Estimates the parameters of general Gaussian mixture copula models (GMCM). The function finds the maximum likelihood estimate of a general GMCM with various optimization procedures. Note, all but the PEM methods provides the maximum likelihood estimate.

fit.full.GMCM(u, m, theta = choose.theta(u, m), method = c("NM",
  "SANN", "L-BFGS", "L-BFGS-B", "PEM"), max.ite = 1000, verbose = TRUE,
  ...)

fit.general.GMCM(u, m, theta = choose.theta(u, m), method = c("NM",
  "SANN", "L-BFGS", "L-BFGS-B", "PEM"), max.ite = 1000, verbose = TRUE,
  ...)

Arguments

u

An n by d matrix of marginally uniform observations. Rows corresponds to observations and columns to the dimensions of the variables. I.e. these are often ranked and scaled test statistics or other observations.

m

The number of components to be fitted.

theta

A list of parameters as defined in rtheta. If theta is not provided, then heuristic starting values are chosen using the k-means algorithm.

method

A character vector of length \(1\). The optimization method used. Should be either "NM", "SANN", "L-BFGS", "L-BFGS-B", or "PEM" which are the Nelder-Mead, Simulated Annealing, limited-memory quasi-Newton method, limited-memory quasi-Newton method with box constraints, and the pseudo EM algorithm, respectively. Default is "NM". See optim for further details.

max.ite

The maximum number of iterations.
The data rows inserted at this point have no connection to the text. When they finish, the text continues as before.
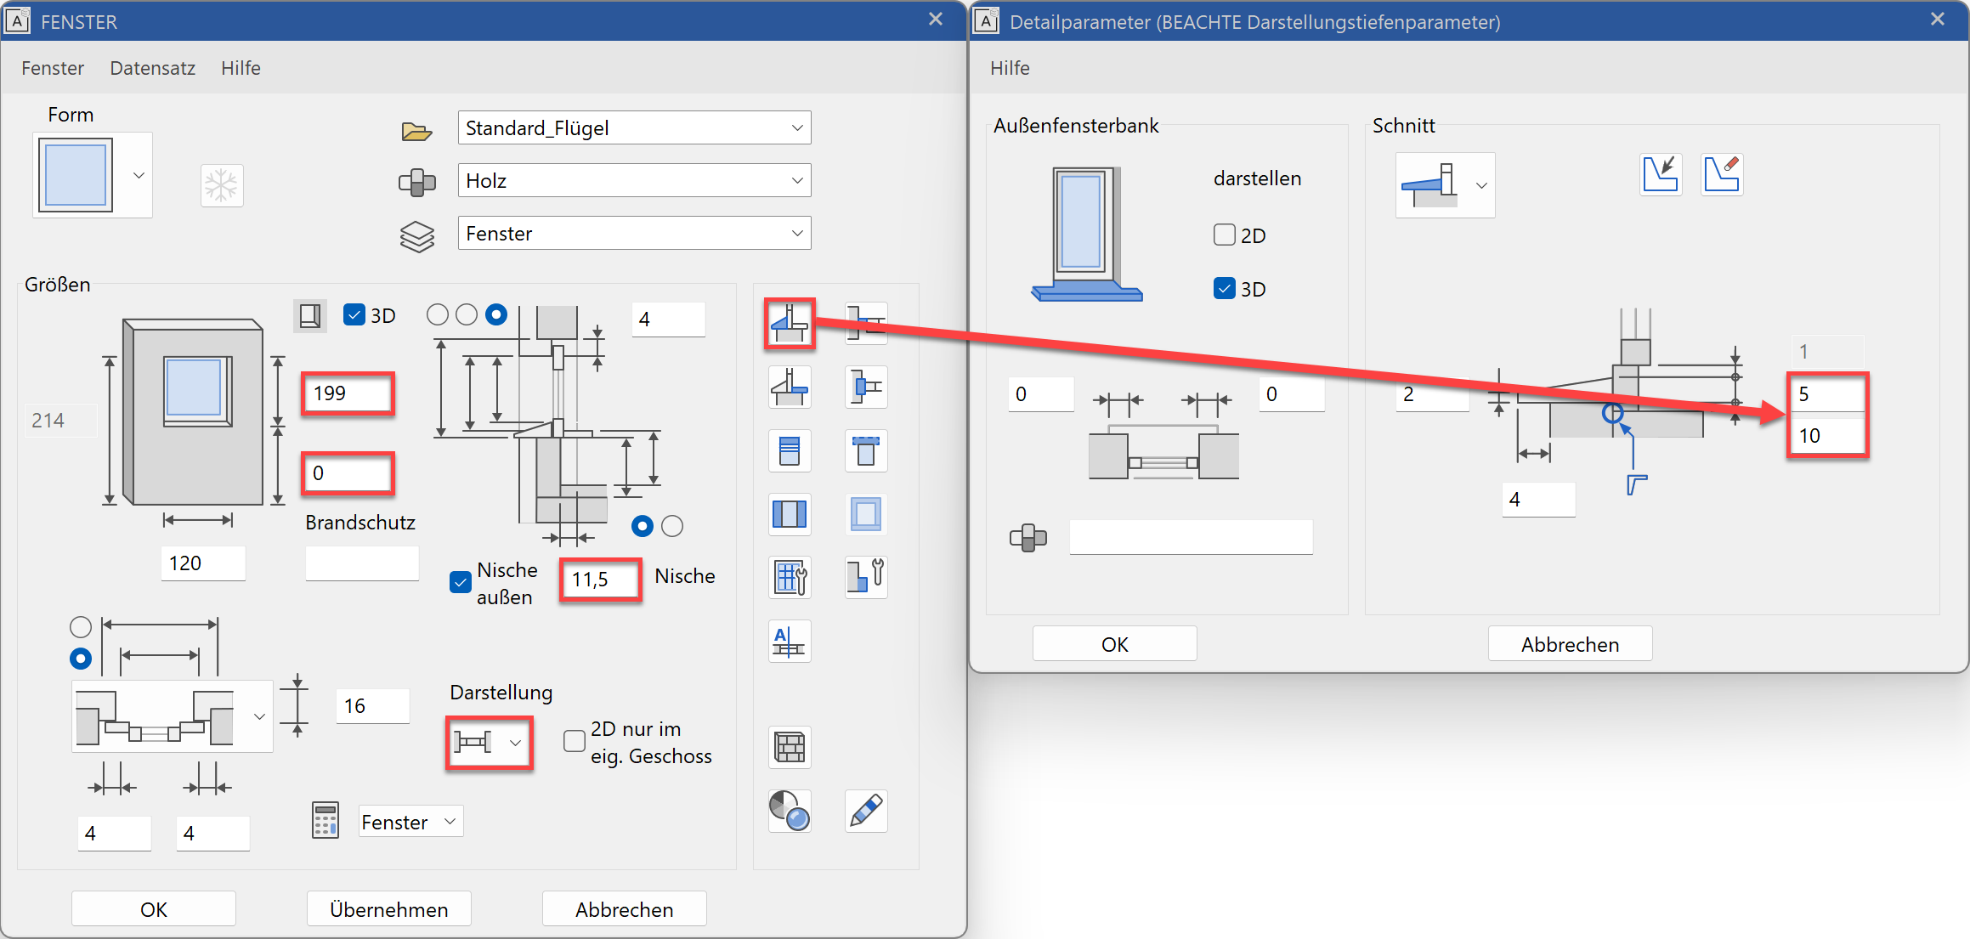
Task: Click draw section contour icon with red pencil
Action: [1721, 174]
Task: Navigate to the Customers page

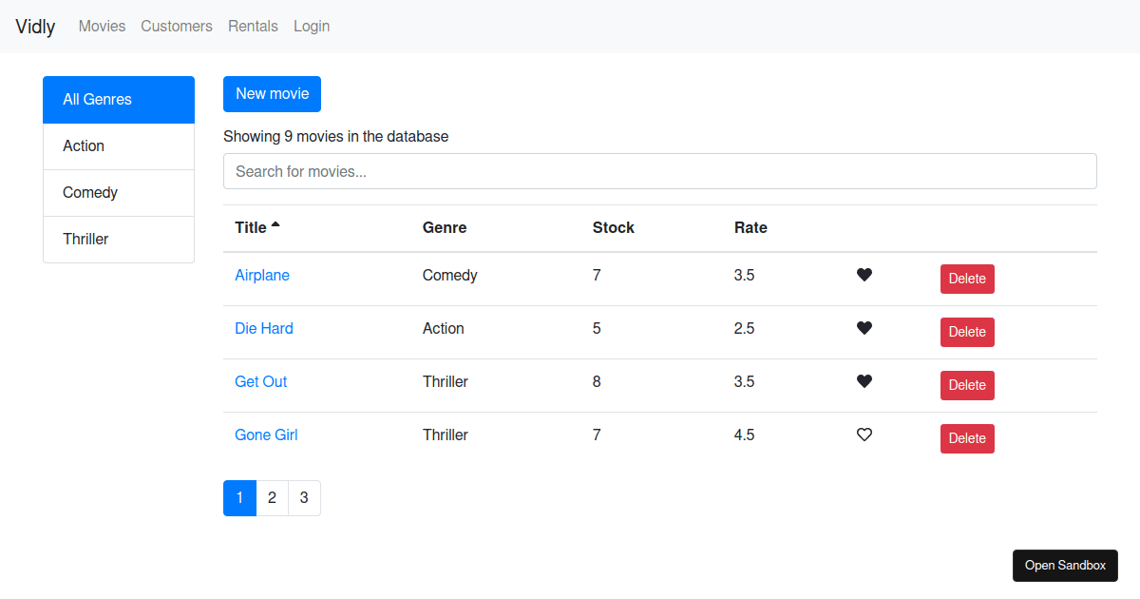Action: pos(177,26)
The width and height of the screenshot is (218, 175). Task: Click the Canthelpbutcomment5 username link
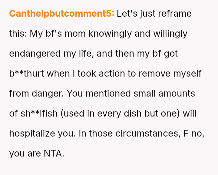point(62,14)
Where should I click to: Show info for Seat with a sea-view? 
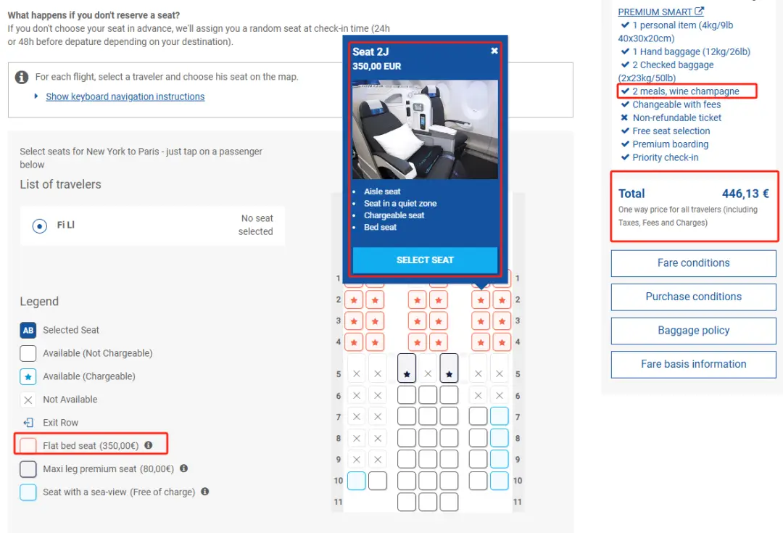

If the method is "SANN" this is the number of iterations as there is no other stopping criterion. (See optim)

verbose

Logical. If TRUE, a trace of the parameter estimates is made.

...

Arguments passed to the control-list in optim when method is not equal to "PEM". If method equals "PEM", the arguments are passed to PseudoEMAlgorithm if the method.

Value

A list of parameters formatted as described in rtheta.
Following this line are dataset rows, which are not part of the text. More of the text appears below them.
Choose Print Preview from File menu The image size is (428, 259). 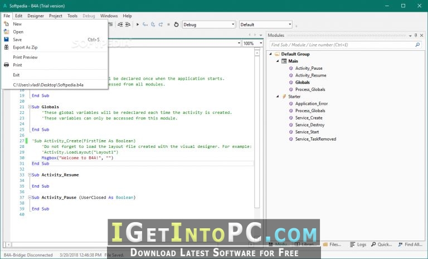point(25,57)
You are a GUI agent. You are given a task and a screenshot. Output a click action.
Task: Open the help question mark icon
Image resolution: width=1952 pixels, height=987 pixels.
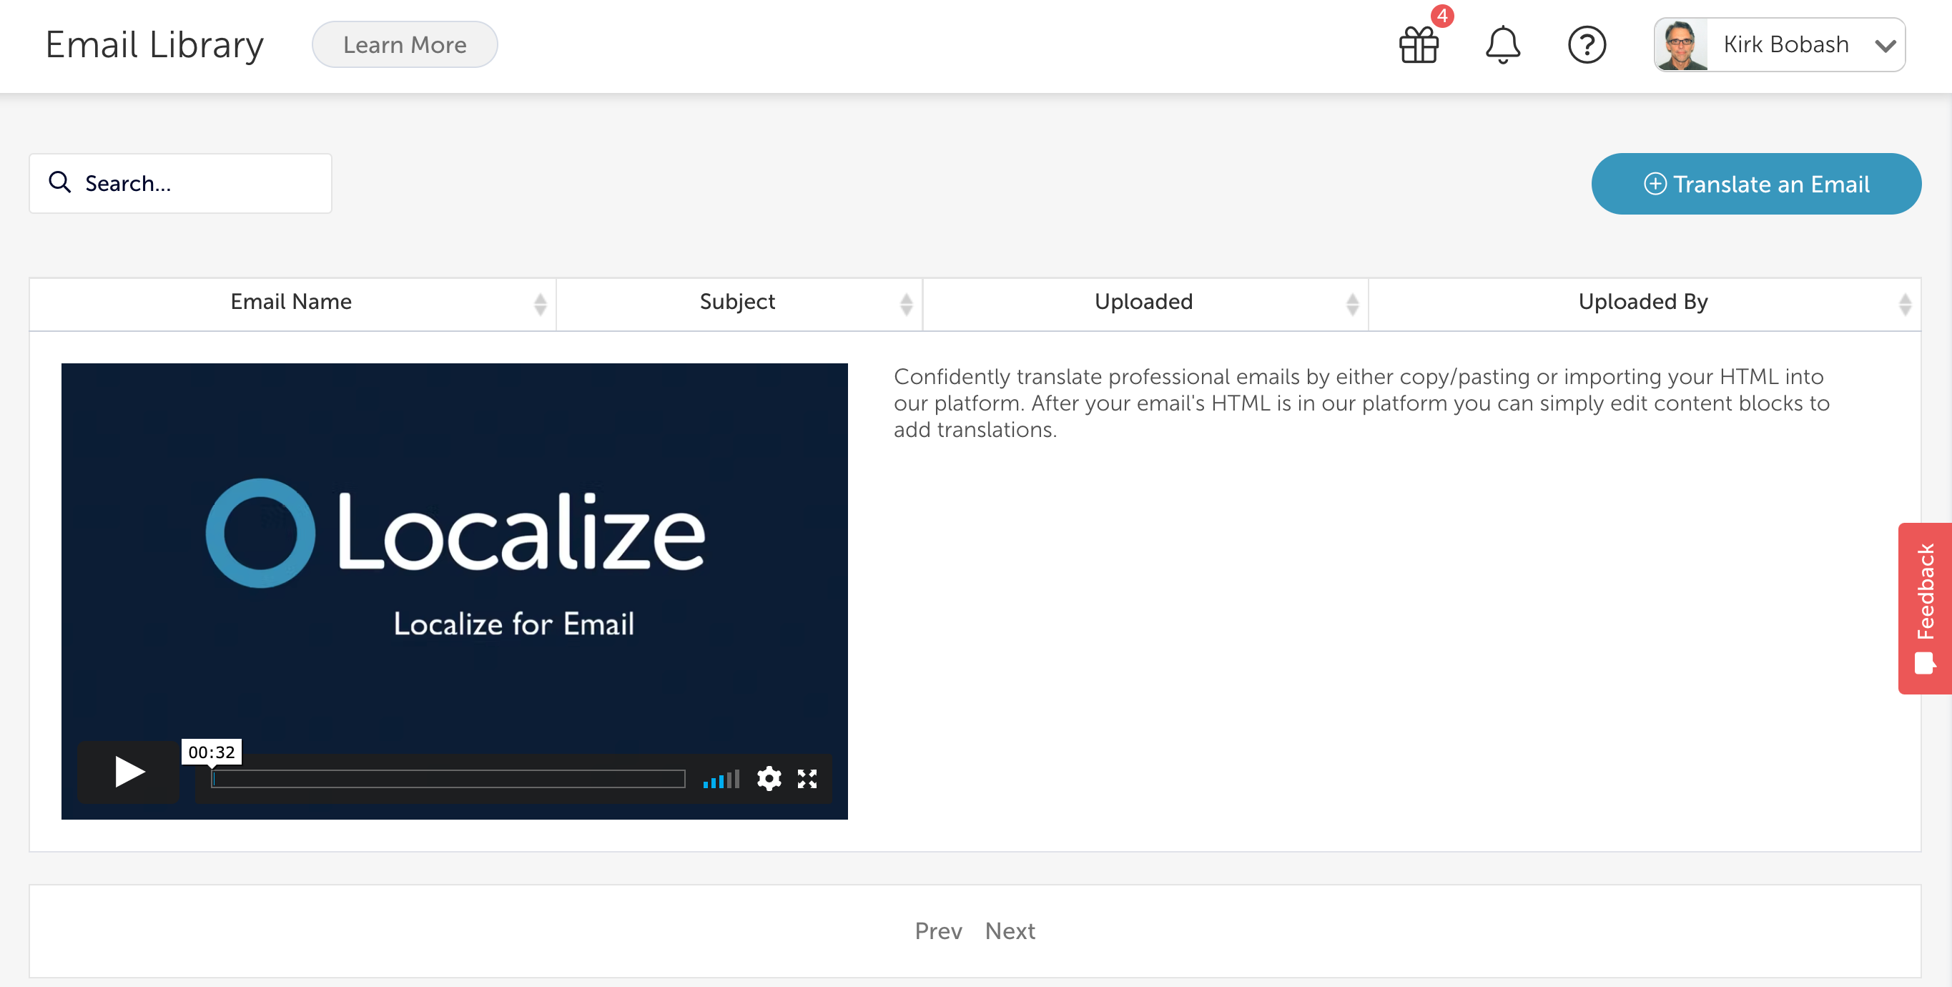(x=1588, y=45)
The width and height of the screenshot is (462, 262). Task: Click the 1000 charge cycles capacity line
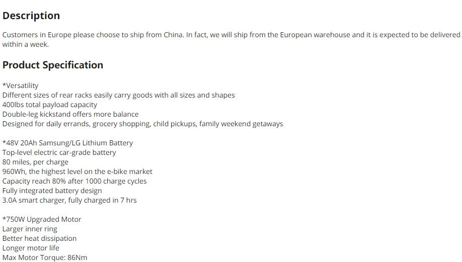pyautogui.click(x=74, y=181)
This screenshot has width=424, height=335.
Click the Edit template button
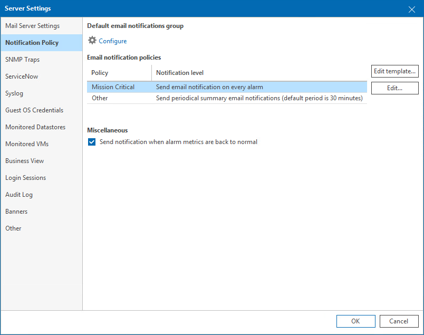[394, 71]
When method equals "PEM", a list of extra information (log-likelihood trace, the matrix of group probabilities, theta trace) is added as an attribute called "extra".

Details

The "L-BFGS-B" method does not perform a transformation of the parameters and uses box constraints as implemented in optim.
Note that the many parameter configurations are poorly estimable or directly unidentifiable.
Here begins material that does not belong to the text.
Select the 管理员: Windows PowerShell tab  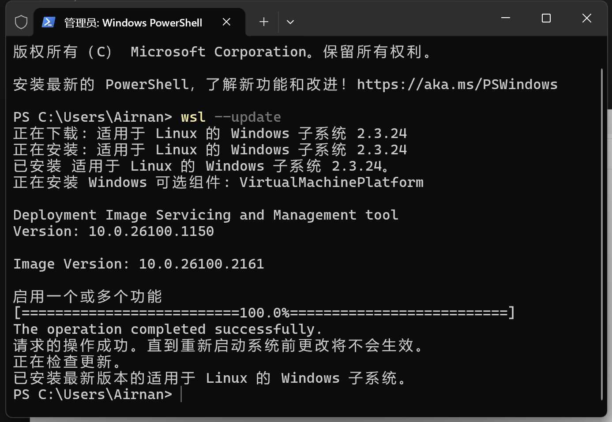(133, 22)
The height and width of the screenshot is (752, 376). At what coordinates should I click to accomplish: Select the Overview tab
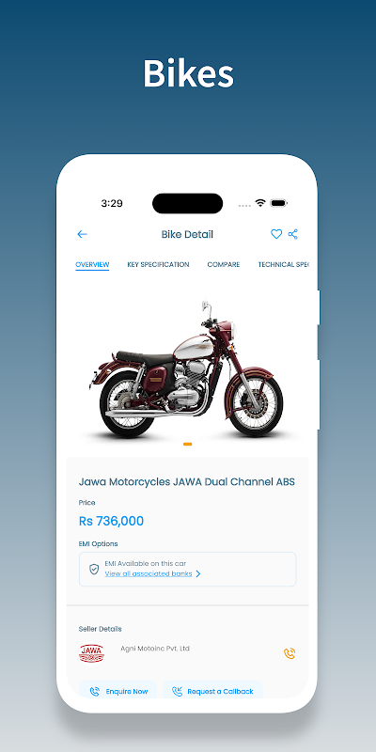pos(92,265)
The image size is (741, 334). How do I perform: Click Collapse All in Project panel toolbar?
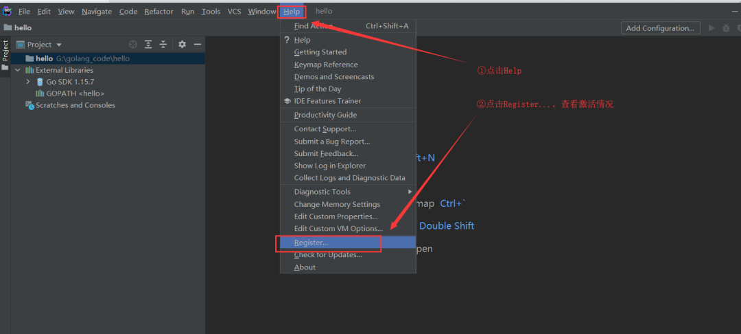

fit.general.GMCM is simply an alias of fit.full.gmcm.

Note

All the optimization procedures are strongly dependent on the initial values and other parameters (such as the cooling scheme for method SANN). Therefore it is advisable to apply multiple different initial parameters (and optimization routines) and select the best fit.

The choose.theta itself chooses random a initialization. Hence, the output when theta is not directly supplied can vary.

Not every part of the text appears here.